__Aim__:
Update the listing in the stretch from the line containing "Given: Open Keyboard shortcuts on the map" through the line containing "Looking at the screenshot, I should click(337, 633)." by replacing "map" with "page" and leaving everything else unchanged. Leave the pictures out of your answer.

__Data excerpts__:
• • • • • • •
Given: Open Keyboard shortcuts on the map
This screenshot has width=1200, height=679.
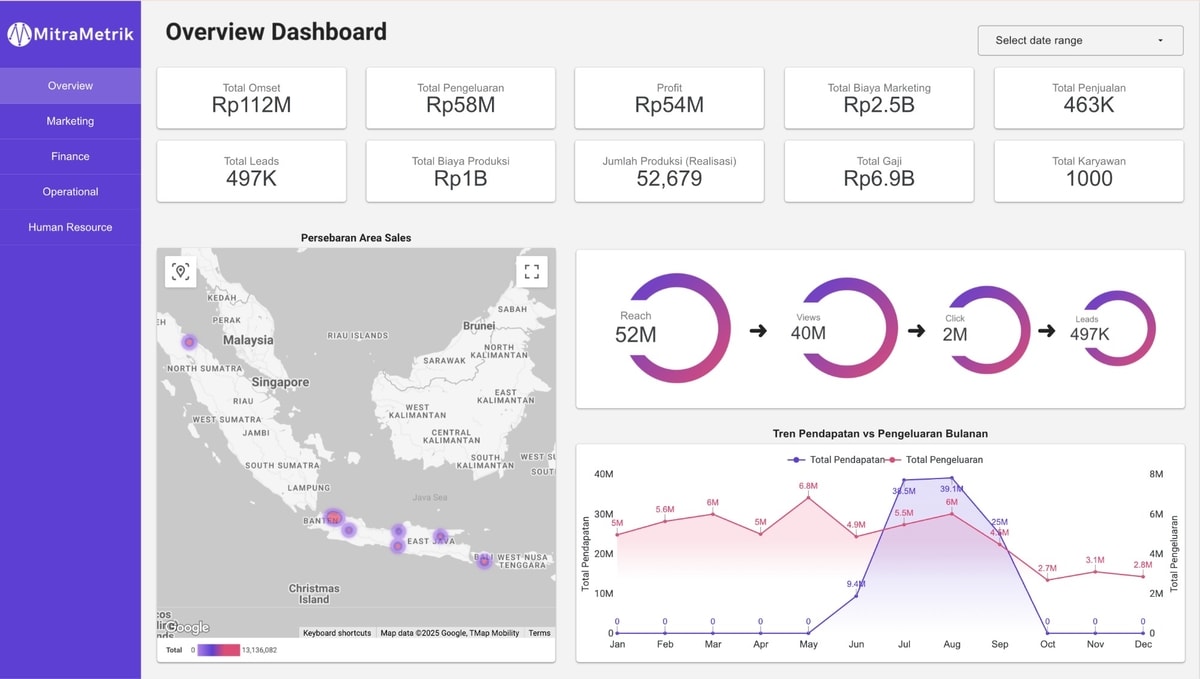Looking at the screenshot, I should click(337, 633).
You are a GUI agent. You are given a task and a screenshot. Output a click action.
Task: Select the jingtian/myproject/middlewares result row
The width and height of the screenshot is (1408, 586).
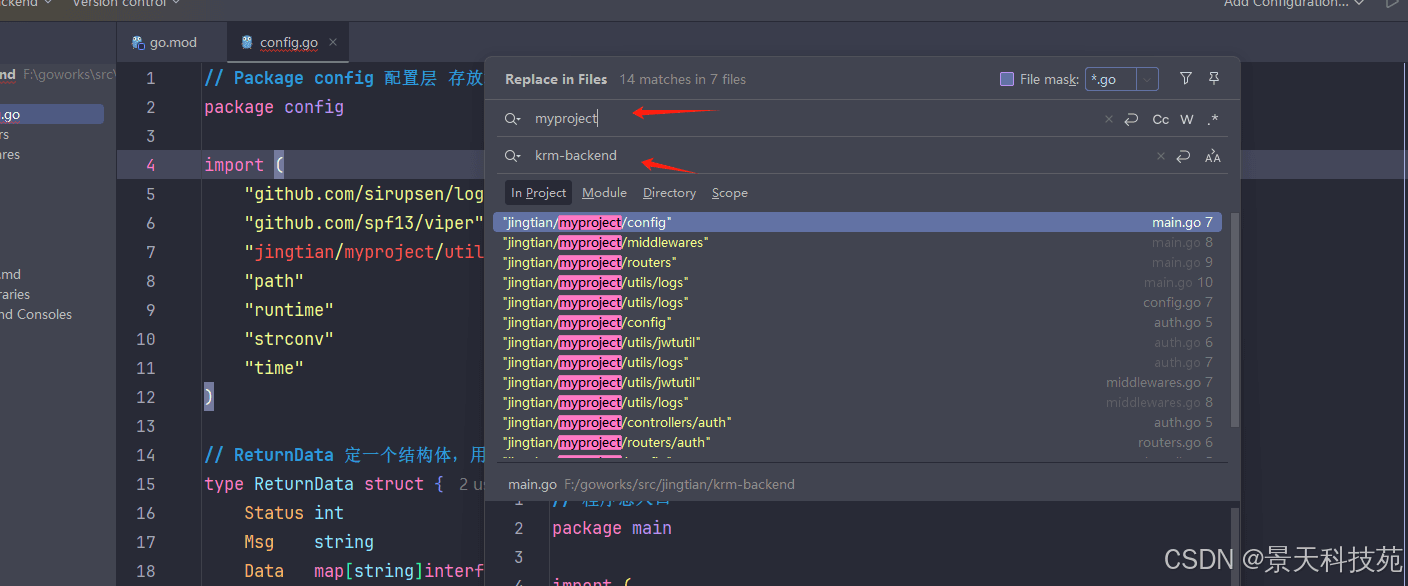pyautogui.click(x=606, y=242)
• • • • • • •
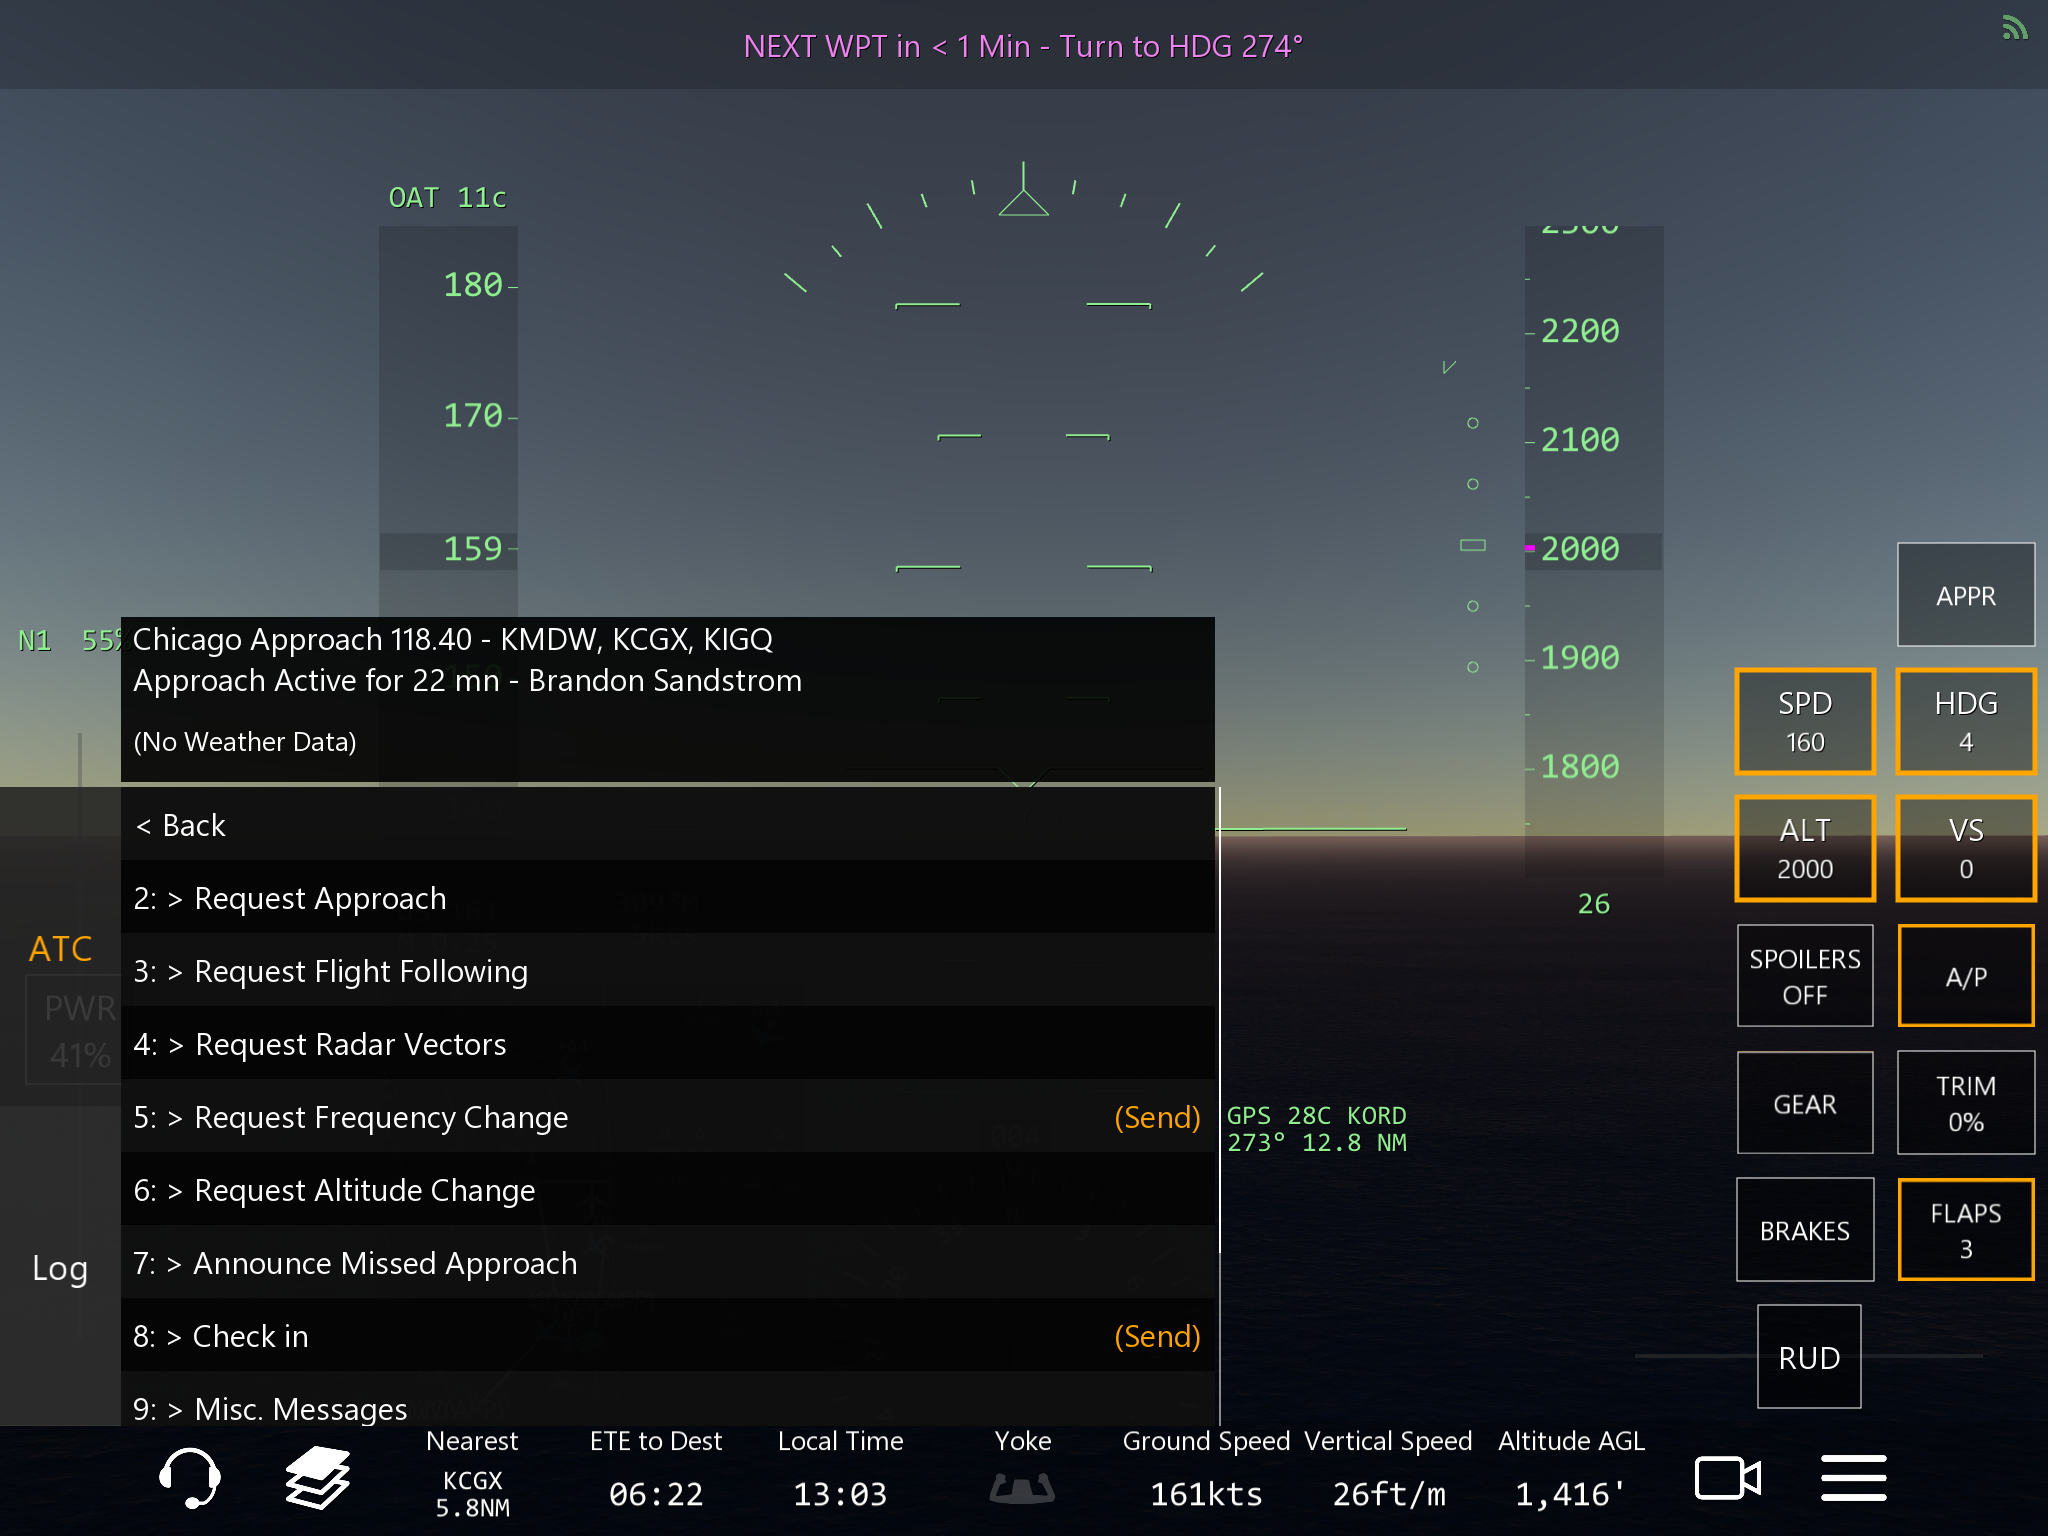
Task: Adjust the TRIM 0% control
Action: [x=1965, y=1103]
• • • • • • •
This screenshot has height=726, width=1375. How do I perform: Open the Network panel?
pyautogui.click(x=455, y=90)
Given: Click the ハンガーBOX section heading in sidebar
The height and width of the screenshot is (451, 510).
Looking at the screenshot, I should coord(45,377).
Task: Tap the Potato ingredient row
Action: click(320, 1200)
• • • • • • •
__The result__:
Given: Open Keyboard shortcuts on the page
This screenshot has width=1200, height=679.
Looking at the screenshot, I should click(337, 633).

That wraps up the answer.